一个统一的希腊,内部征伐将大大减少,这对于热衷于收集亡魂、壮大冥府势力的哈迪斯来说,绝非好事。
他渴望看到成千上万的生命涌向冥府,可一旦特萨利亚获胜,希腊极有可能被集成为一个统一的国家,城邦之间原本频繁的征战将不复存在。
这是哈迪斯绝不能容忍的。
战争消失,意味着亡魂的产出将锐减,冥府将沦为一个远逊于天空与海洋的贫瘠世界。
目前,冥府因为常年收纳亡魂,在三界中势力最为强盛,哈迪斯绝不希望这种格局被打破。
想到这里,雷加笑了。
“塔纳托斯,你主子哈迪斯,是不是担心仗打完了,他就没新员工了?”
塔纳托斯黑袍下的身体微微一僵。
“不过,我有个问题。
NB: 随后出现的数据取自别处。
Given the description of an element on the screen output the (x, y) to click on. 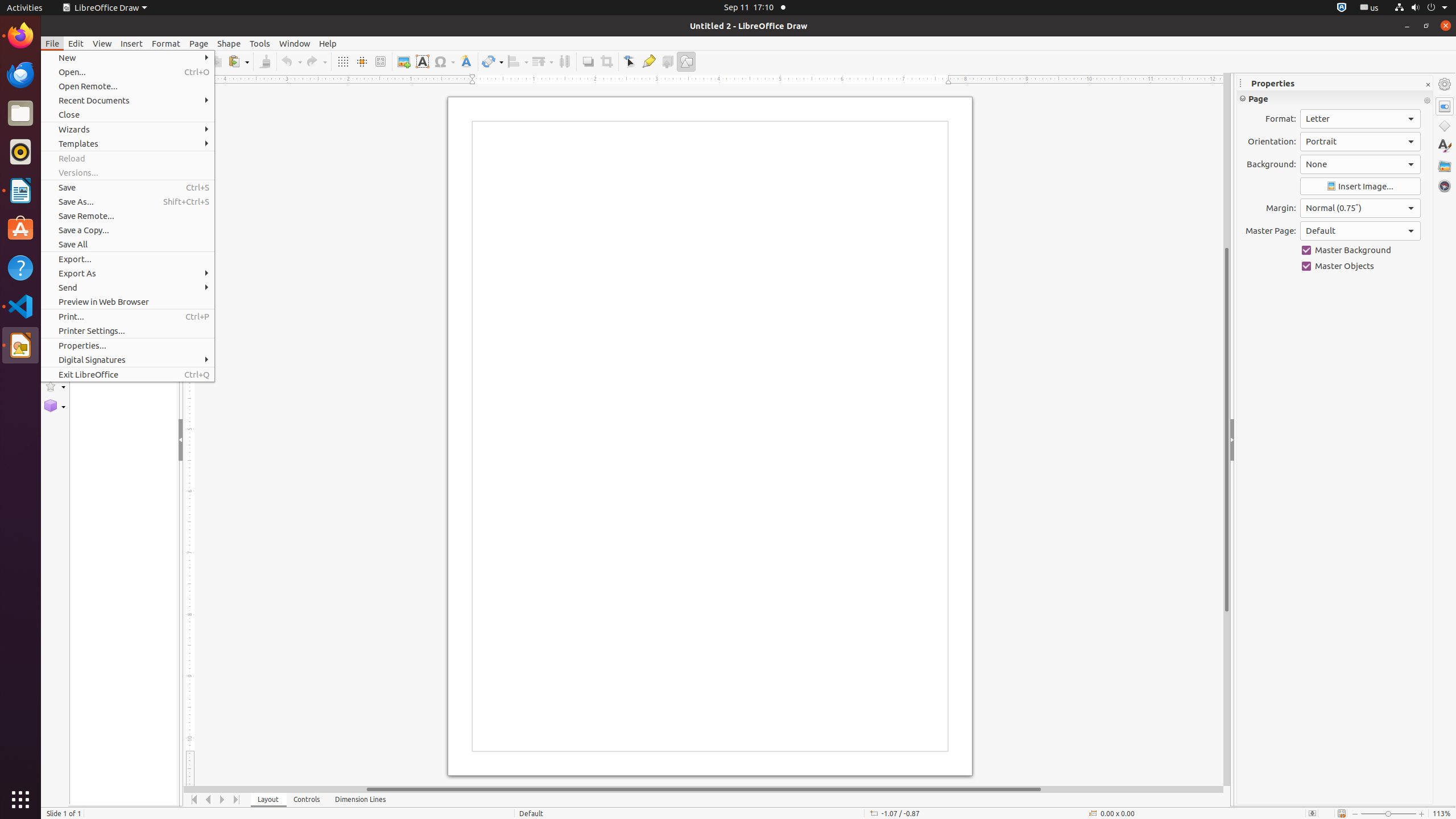
Paste Element type: push-button (237, 61)
Lines and Arrows Element type: push-button (54, 222)
Move Right Element type: push-button (222, 799)
Recent Documents Element type: menu (127, 100)
Save All Element type: menu-item (127, 244)
Given the description of an element on the screen output the (x, y) to click on. 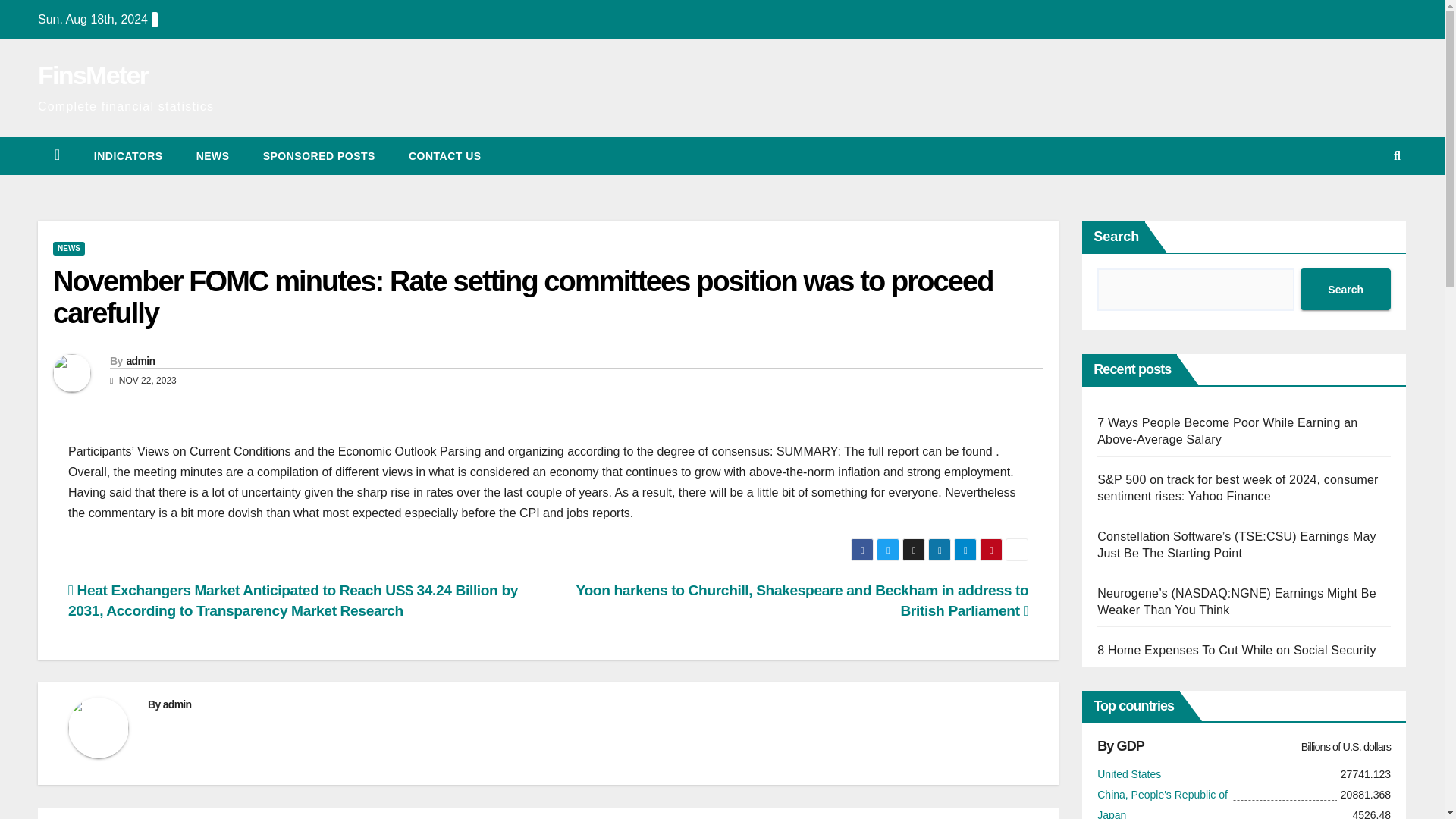
admin (139, 360)
SPONSORED POSTS (318, 156)
NEWS (212, 156)
Contact us (444, 156)
CONTACT US (444, 156)
INDICATORS (128, 156)
NEWS (68, 248)
FinsMeter (92, 74)
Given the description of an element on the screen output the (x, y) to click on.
既然哈迪斯这么关心下界的战争,为什么不亲自过来跟我谈?派你这个手下来传话,是不是太没诚意了?”
雷加继续道,语气玩味。
“冥王大人岂是你想见就能见的?”塔纳托斯冷声道。
“哦?是吗?”雷加挑了挑眉,“让我猜猜不是他不想来,是他‘不能’来吧?除非天界之主宙斯传唤,否则冥王绝不能踏出地底半步。这是创世之初就定下的规则,我说的没错吧?”
这话一出,塔纳托斯沉默了。
确实,哈迪斯统治冥府,但也因此被束缚在冥界。除非特殊情况或得到宙斯许可,他无法随意来到地上世界。
这个凡人之王,对神界的规则了解得未免太多了。
“你这狂徒竟敢愚弄冥王!待你坠入冥府之时,定让你在永恒的痛苦中挣扎!”
塔纳托斯的声音终于带上了怒意。
“人的命只有一条,当然要趁活着时尽情享受,免得留下遗撼。”雷加耸了耸肩,一脸无所谓,“至于死后的事,等我咽气前那一刻再考虑也不迟。”
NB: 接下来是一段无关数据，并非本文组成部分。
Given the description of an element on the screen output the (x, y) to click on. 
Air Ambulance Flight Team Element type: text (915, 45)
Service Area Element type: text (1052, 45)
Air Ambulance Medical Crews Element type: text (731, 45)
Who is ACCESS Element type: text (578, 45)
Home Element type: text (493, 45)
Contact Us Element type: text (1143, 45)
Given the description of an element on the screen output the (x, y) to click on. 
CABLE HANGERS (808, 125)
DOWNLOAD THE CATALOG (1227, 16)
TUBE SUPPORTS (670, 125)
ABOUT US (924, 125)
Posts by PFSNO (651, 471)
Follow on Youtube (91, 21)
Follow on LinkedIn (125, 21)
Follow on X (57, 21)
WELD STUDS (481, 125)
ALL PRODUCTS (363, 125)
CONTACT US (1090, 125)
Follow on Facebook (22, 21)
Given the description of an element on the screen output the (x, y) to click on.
说完,他不再理会气得发抖的死神,转头看向另一边的特洛伊使团。
使团代表,王子赫勒诺斯。
这位特洛伊的智者,以预言能力闻名,此刻正安静地站在那里,等待着雷加的回应。
“那么,赫勒诺斯王子,你此行又是为了什么?为了你的守护神阿波罗?还是为了特洛伊自己?”雷加问道。
赫勒诺斯微微躬身,姿态谦和但语气坚定:
“我此行代表祖国特洛伊,前来劝促停战。雷加陛下,这场战争已经造成了太多的伤亡,继续下去,对谁都没有好处。”
位于小亚细亚的特洛伊一直以来都是保持中立的势力。雷加也没想到,他们竟然会突然采取如此强硬的外交姿态,横跨爱琴海前来干预。
“劝促停战?”雷加笑了,“特洛伊什么时候成了希腊的和平使者了?我记得你们和希腊南部没那么好的交情吧?”
“特洛伊与希腊确无盟约,但我们与希腊许多城邦都有贸易往来。战争持续,商路中断,这对特洛伊也是损失。更重要的是”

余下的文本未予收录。